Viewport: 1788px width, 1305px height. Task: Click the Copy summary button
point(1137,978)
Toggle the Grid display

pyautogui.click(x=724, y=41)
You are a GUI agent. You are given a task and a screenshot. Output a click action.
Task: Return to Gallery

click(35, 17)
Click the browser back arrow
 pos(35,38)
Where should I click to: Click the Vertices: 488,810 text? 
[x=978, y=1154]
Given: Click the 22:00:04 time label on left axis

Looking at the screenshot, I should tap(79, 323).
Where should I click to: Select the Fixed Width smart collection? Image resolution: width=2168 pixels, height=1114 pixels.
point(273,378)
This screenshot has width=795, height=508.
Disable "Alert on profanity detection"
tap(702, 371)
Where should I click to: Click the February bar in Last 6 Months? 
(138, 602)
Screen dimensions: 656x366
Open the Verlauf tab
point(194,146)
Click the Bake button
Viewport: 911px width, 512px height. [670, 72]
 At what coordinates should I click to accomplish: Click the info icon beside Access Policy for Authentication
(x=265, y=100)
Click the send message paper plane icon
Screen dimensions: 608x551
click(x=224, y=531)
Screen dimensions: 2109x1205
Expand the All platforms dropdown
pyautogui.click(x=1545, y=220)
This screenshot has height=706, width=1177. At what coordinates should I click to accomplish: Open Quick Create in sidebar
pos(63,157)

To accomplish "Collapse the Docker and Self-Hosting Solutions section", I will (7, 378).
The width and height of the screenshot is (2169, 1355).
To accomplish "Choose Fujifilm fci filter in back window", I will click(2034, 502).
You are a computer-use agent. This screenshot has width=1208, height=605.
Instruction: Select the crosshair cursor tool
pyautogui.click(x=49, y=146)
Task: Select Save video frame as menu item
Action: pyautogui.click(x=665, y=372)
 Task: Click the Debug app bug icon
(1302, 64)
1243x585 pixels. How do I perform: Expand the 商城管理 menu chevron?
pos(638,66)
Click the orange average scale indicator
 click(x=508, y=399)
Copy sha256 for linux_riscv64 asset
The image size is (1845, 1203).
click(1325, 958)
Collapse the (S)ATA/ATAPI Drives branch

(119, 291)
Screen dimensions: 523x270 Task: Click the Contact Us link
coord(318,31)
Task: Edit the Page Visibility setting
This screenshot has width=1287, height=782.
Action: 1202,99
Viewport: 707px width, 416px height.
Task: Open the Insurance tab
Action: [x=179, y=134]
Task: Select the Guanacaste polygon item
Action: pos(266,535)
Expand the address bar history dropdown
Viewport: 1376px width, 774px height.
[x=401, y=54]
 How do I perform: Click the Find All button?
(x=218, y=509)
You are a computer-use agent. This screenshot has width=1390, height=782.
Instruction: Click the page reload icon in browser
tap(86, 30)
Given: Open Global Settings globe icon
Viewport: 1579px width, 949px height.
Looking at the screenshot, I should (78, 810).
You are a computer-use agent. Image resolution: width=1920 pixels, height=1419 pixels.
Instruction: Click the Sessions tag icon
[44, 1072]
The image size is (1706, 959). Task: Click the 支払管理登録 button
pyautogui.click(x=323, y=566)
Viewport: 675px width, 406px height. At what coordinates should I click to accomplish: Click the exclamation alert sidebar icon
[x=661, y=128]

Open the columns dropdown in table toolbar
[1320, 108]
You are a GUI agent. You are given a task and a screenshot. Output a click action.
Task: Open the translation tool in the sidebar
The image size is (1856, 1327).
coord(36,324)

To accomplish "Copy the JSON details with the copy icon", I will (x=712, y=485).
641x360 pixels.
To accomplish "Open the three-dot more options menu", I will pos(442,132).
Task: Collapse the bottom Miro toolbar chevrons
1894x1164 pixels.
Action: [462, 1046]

========================================================================

§ **AIM OF THE TASK**:
Look through the data and show every line containing "will".

§ **THE ANSWER**:
To accomplish "Collapse the Docker and Self-Hosting Solutions section", I will (7, 378).
To accomplish "Choose Fujifilm fci filter in back window", I will click(2034, 502).
To accomplish "Copy the JSON details with the copy icon", I will (x=712, y=485).
To accomplish "Open the three-dot more options menu", I will pos(442,132).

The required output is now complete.